The data warehouse is a collection of integrated, subject-oriented databases design to support DSS functions, where each unit of data is non-volatile and relevant to some moment in time.
Characteristics of Data Warehousing
- Subject oriented, data are organized by organized. Subject orientation provides a more comprehensive view of the organization
- Integrated, DW must place data from different source into consistent format.
- Time variant, a warehouse maintains historical data. The data do not necessarily provide current status.
- Nonvolatile, after data entered into a data warehouse, user can’t change or update data.
Data Mart is a departmental data warehouse that stores only relevant data.
- Dependent data mart
A subset that is created directly from a data warehouse
- Independent data mart
A small data warehouse designed for a strategic business unit or a department
Data Warehousing Architectures
- Three-tier architecture
- Data acquisition software (back-end)
- The data warehouse that contains the data & software
- Client (front-end) software that allows users to access and analyze data from the warehouse
- Two-tier architecture
First 2 tiers in three-tier architecture is combined into one.
Ten factors that potentially affect the architecture selection decision:
- Information interdependence between organizational units
- Upper management’s information needs
- Urgency of need for a data warehouse
- Nature of end-user tasks
- Constraints on resources
- Strategic view of the data warehouse prior to implementation
- Compatibility with existing systems
- Perceived ability of the in-house IT staff
- Technical issues
- Social/political factors
- Data integration Integration that comprises three major processes: data access, data federation, and change capture.
- Enterprise application integration (EAI) A technology thatprovides a vehicle for pushing data from source systems into a data warehouse
- Enterprise information integration (EII) An evolving tool space that promises real-time data integration from a variety of sources
- Service-oriented architecture (SOA) A new way of integrating information systems
- Direct benefits of a data warehouse
- Allows end users to perform extensive analysis
- Allows a consolidated view of corporate data
- Better and more timely information
- Enhanced system performance
- Simplification of data access
- Indirect benefits of data warehouse
- Enhance business knowledge
- Present competitive advantage
- Enhance customer service and satisfaction
- Facilitate decision making
- Help in reforming business processes
- Types of Data Warehouse
Information processing, analytical processing, and data mining are the three types of data warehouse applications that are discussed below:
- Information Processing – A data warehouse allows to process the data stored in it. The data can be processed by means of querying, basic statistical analysis, reporting using crosstabs, tables, charts, or graphs.

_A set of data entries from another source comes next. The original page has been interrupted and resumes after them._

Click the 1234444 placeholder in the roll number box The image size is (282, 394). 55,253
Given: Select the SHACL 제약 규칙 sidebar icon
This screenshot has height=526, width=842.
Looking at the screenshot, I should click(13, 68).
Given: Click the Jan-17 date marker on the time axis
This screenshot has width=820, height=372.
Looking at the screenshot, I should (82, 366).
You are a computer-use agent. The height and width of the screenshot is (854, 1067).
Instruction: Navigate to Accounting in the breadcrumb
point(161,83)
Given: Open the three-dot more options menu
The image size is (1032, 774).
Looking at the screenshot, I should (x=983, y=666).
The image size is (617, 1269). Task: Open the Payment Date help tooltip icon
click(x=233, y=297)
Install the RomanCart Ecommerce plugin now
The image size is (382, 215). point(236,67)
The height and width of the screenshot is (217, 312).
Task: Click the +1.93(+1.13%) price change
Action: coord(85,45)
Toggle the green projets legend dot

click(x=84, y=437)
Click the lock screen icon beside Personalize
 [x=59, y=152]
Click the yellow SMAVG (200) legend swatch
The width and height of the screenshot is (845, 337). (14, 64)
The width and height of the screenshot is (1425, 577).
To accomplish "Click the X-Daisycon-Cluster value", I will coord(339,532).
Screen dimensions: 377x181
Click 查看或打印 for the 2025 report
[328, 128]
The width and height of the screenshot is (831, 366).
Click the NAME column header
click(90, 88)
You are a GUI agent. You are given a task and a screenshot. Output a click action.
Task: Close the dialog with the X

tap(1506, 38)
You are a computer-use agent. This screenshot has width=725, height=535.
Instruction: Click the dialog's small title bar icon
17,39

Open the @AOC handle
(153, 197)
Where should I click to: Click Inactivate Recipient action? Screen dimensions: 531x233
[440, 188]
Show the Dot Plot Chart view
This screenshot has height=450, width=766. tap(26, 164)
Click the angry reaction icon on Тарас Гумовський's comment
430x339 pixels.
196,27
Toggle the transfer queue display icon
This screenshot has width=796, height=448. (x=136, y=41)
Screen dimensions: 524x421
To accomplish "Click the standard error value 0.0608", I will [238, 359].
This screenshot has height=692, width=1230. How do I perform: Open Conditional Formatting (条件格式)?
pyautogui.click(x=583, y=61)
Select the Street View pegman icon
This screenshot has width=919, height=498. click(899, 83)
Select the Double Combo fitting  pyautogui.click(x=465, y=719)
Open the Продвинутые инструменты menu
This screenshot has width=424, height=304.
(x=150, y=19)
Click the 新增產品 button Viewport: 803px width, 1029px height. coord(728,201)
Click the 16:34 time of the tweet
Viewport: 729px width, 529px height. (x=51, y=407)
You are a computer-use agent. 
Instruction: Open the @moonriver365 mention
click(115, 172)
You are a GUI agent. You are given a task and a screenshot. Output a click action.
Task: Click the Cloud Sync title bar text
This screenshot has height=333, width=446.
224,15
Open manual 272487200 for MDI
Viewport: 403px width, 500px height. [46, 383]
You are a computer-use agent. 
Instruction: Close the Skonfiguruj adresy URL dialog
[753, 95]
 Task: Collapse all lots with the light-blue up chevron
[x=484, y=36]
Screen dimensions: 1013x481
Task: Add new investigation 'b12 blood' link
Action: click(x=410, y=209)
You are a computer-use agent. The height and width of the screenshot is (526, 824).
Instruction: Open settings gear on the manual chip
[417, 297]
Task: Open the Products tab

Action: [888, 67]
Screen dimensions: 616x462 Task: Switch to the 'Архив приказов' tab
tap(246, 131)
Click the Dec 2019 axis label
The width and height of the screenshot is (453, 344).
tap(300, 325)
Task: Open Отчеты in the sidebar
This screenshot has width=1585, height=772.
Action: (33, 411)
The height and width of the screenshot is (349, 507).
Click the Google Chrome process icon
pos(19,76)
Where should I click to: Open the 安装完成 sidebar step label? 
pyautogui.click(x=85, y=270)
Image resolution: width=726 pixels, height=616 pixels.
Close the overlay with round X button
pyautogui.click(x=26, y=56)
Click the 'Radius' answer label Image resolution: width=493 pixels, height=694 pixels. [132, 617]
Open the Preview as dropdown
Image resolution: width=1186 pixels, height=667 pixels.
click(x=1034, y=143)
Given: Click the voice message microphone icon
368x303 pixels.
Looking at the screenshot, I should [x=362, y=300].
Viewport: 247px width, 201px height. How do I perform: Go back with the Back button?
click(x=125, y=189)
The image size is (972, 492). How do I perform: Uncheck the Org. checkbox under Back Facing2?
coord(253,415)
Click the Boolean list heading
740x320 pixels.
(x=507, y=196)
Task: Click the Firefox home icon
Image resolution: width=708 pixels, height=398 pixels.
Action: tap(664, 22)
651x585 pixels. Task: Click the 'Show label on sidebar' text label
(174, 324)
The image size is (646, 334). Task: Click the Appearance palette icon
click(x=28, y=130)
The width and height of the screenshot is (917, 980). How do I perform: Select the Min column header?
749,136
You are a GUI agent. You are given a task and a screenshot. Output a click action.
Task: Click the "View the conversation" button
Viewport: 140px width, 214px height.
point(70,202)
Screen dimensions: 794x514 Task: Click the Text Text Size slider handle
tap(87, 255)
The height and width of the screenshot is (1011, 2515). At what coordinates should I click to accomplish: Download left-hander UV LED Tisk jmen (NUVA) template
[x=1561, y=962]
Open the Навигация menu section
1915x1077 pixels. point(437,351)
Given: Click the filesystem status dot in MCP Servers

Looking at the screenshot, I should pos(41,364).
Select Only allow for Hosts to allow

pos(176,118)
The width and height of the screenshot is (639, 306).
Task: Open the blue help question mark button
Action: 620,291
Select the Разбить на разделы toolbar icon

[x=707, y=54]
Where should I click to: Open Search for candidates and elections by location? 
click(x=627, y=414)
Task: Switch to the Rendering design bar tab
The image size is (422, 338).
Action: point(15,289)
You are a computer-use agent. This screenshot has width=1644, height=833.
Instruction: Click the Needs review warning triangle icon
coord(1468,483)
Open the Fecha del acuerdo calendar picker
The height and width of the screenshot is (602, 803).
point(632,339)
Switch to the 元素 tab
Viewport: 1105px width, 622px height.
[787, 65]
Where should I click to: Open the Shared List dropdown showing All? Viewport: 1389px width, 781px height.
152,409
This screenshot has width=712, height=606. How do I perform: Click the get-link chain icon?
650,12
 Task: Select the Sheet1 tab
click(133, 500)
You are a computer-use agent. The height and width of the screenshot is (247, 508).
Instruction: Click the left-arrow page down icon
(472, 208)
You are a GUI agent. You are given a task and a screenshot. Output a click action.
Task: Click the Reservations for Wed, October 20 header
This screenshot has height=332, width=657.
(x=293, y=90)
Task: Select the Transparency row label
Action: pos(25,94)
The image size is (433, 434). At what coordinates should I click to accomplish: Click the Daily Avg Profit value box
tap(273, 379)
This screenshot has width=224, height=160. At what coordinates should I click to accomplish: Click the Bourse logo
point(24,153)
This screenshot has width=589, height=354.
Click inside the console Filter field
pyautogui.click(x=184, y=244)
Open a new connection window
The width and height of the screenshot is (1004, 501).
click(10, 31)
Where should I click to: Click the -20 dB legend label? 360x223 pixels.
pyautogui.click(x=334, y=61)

- Analytical Processing – A data warehouse supports analytical processing of the information stored in it. The data can be analyzed by means of basic OLAP operations, including slice-and-dice, drill down, drill up, and pivoting.
- Data Mining – Data mining supports knowledge discovery by finding hidden patterns and associations, constructing analytical models, performing classification and prediction. These mining results can be presented using visualization tools.